01 June 2008

UN conference scraps 'ocean fertilization'

Touted as weapon to fight warming. Adding nutrients to spur algae growth could threaten marine life, accord says

Madeline Chambers, Reuters
The Gazette - June 1, 2008
Original URL

Nearly 200 countries agreed yesterday to a moratorium on projects to fight climate change by adding nutrients to the seas to spur growth of carbon-absorbing algae.

The surprise deal followed 12 days of haggling at the UN's Convention on Biological Diversity conference where Australia, Brazil and China opposed until the last minute, halting the controversial plans for "ocean fertilization."

Opponents argue the little-tested process has unknown risks which could threaten marine life, for instance by making the oceans more acidic. Those in favour say it could be a new weapon to fight global warming.

German Environment Minister Sigmar Gabriel, hosting the talks, announced the accord on the final day of the conference at which some 5,000 delegates from 191 countries tried to agree on ways of protecting animal and plant life on earth.

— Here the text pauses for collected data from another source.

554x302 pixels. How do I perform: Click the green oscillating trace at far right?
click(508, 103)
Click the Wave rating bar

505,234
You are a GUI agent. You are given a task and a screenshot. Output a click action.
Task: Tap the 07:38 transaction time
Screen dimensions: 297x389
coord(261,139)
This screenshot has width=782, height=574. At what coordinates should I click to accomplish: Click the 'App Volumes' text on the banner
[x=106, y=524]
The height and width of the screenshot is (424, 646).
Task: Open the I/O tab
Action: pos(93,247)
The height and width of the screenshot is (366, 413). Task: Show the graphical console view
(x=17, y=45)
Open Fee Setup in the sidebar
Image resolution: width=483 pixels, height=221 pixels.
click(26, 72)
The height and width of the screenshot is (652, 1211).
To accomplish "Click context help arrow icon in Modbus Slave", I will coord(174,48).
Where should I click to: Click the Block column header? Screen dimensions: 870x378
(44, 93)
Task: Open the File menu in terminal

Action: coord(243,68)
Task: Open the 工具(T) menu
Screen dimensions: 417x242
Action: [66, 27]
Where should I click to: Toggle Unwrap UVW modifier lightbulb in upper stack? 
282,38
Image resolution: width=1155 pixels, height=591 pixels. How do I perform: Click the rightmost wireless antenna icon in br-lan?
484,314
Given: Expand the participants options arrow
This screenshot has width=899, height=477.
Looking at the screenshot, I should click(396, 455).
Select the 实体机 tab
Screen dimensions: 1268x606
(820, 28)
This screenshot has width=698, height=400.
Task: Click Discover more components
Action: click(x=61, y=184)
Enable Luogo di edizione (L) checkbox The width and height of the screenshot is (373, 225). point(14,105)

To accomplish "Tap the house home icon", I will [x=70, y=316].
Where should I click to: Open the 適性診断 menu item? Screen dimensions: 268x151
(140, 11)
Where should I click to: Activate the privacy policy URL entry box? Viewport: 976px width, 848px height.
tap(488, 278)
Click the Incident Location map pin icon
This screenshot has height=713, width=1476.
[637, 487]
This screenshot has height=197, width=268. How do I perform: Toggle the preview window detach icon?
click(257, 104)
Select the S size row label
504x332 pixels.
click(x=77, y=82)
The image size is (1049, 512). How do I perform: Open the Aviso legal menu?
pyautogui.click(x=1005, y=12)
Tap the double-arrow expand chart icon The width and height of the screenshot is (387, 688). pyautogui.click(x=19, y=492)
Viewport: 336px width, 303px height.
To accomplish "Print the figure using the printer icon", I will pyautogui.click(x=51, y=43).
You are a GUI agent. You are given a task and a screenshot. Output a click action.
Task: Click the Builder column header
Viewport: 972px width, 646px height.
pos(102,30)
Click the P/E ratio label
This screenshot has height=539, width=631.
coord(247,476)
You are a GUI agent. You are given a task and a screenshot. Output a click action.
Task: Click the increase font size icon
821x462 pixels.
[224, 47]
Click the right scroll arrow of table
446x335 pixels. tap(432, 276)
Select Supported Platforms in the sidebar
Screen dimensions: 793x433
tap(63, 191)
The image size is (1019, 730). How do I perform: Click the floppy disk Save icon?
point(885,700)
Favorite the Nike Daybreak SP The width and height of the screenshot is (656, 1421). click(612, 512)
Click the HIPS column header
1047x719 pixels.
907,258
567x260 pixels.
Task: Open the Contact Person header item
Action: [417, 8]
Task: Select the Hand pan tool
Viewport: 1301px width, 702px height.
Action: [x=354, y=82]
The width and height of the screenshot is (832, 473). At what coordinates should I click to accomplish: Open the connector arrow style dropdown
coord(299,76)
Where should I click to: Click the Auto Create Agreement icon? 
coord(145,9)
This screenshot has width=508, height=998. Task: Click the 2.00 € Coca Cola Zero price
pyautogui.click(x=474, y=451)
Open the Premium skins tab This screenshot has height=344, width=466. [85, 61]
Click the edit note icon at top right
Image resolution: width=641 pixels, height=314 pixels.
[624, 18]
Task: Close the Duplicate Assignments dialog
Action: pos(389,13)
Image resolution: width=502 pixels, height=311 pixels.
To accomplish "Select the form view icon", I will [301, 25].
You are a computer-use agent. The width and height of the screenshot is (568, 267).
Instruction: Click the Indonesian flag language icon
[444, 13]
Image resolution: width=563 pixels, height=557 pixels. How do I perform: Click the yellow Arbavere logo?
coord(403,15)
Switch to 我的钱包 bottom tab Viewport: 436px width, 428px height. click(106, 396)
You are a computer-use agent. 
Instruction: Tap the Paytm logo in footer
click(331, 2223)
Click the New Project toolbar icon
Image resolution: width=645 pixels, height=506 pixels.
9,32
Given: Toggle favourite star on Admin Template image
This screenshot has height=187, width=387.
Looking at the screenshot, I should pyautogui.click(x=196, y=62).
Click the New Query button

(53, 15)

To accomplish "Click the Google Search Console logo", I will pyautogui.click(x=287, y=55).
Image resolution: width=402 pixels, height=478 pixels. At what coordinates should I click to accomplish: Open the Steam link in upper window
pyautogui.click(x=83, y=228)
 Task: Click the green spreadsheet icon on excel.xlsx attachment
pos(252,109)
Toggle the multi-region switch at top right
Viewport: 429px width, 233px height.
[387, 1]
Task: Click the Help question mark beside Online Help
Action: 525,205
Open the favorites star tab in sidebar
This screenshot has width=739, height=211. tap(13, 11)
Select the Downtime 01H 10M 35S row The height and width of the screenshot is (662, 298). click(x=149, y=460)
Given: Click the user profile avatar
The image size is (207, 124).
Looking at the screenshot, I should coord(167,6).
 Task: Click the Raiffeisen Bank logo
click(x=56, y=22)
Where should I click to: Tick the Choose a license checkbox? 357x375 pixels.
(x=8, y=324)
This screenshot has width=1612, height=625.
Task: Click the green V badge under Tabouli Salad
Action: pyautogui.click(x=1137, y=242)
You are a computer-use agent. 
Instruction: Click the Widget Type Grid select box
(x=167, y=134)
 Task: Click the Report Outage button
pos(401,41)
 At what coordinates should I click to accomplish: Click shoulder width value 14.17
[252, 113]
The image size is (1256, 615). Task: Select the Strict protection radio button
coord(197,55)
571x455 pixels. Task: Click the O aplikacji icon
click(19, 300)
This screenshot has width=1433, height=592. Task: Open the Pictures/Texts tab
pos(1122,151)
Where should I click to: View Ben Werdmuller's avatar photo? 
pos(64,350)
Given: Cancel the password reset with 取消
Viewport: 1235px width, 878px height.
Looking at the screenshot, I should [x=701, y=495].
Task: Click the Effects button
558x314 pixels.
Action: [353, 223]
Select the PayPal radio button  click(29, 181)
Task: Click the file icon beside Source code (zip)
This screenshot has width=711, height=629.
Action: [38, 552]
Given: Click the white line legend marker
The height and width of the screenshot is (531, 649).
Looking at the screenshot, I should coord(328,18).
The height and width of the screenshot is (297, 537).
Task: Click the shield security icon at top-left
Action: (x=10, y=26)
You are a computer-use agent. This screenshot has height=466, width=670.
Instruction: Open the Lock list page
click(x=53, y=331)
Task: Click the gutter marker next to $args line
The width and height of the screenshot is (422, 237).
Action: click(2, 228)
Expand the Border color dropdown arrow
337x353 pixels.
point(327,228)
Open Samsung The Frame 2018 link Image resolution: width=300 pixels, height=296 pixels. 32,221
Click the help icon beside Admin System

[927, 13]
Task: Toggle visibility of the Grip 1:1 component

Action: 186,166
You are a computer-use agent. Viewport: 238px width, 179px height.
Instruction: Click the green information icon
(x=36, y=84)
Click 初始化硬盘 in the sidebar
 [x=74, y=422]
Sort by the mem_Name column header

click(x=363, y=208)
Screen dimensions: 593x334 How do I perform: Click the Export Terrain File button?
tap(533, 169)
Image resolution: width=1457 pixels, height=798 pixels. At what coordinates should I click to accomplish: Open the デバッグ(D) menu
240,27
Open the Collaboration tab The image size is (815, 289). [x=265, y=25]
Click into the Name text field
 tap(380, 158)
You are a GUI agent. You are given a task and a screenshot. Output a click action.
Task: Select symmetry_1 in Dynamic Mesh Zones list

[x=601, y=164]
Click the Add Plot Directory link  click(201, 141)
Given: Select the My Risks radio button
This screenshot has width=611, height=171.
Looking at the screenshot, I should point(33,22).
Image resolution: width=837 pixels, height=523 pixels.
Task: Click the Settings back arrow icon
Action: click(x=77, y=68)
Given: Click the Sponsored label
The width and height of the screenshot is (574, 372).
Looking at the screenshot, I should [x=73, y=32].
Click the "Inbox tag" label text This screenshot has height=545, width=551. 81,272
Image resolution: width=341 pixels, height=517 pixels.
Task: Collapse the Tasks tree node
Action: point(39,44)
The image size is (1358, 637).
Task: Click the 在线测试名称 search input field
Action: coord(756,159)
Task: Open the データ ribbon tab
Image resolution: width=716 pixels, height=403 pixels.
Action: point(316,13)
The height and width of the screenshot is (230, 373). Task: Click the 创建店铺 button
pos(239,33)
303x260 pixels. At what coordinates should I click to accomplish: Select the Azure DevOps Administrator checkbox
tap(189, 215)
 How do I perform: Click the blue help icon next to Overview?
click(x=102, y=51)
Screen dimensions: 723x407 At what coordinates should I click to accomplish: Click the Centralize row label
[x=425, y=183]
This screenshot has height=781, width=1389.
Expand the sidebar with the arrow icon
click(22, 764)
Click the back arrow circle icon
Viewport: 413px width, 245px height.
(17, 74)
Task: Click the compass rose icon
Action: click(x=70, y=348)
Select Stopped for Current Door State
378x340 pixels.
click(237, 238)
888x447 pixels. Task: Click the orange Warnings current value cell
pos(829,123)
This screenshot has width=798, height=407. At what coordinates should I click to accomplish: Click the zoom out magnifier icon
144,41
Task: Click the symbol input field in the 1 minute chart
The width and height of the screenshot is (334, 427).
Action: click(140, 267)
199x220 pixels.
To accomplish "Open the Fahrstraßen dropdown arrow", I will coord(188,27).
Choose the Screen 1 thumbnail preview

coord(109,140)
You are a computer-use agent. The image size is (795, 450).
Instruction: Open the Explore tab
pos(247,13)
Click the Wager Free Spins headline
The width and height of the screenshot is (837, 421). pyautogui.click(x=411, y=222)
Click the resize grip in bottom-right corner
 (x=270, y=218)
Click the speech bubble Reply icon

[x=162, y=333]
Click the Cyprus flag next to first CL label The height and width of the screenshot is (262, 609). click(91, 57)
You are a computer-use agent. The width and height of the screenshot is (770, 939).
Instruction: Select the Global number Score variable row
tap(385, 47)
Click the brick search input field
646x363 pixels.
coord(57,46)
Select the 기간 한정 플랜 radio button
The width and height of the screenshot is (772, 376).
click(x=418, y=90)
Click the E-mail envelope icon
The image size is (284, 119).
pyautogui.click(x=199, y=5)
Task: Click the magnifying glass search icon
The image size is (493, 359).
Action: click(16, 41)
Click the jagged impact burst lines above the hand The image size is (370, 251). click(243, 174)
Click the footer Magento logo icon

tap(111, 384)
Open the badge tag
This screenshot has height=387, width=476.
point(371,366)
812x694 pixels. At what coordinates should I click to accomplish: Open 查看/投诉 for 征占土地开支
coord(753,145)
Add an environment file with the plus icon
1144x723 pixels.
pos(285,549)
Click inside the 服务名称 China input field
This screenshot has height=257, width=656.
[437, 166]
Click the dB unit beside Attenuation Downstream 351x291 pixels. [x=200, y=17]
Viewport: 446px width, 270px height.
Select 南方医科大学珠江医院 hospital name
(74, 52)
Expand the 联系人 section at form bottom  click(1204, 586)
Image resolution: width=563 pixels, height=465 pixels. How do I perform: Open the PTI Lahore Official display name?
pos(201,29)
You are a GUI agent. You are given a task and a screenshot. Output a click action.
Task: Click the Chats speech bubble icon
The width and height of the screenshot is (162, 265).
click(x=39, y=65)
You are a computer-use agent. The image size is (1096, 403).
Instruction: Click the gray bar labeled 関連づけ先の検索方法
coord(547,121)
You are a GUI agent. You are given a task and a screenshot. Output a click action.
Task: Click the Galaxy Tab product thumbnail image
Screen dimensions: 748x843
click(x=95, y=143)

"It's a very strange idea that technology can solve everything. It's very risky and shows what humans are ready to do. I'm glad we came to a de facto moratorium," he told reporters.

During the conference, delegates and environmentalists have consistently said that human activity and greenhouse gas emissions are causing the most serious spate of extinctions since the dinosaurs died out 65 million years ago. Three species vanish every hour, they say.

This has major economic consequences and has heightened worries about a recent surge in world food prices because of booming demand as experts say wild stocks are vital to the long-term sustainability of crops.

Gabriel said the conference put the issue of biodiversity on the political agenda. But activists said progress is too slow.

"The UN Biodiversity summit inches forward like a snail while animals and plants are being wiped out at great speed," said Martin Kaiser, head of Greenpeace's delegation in Bonn.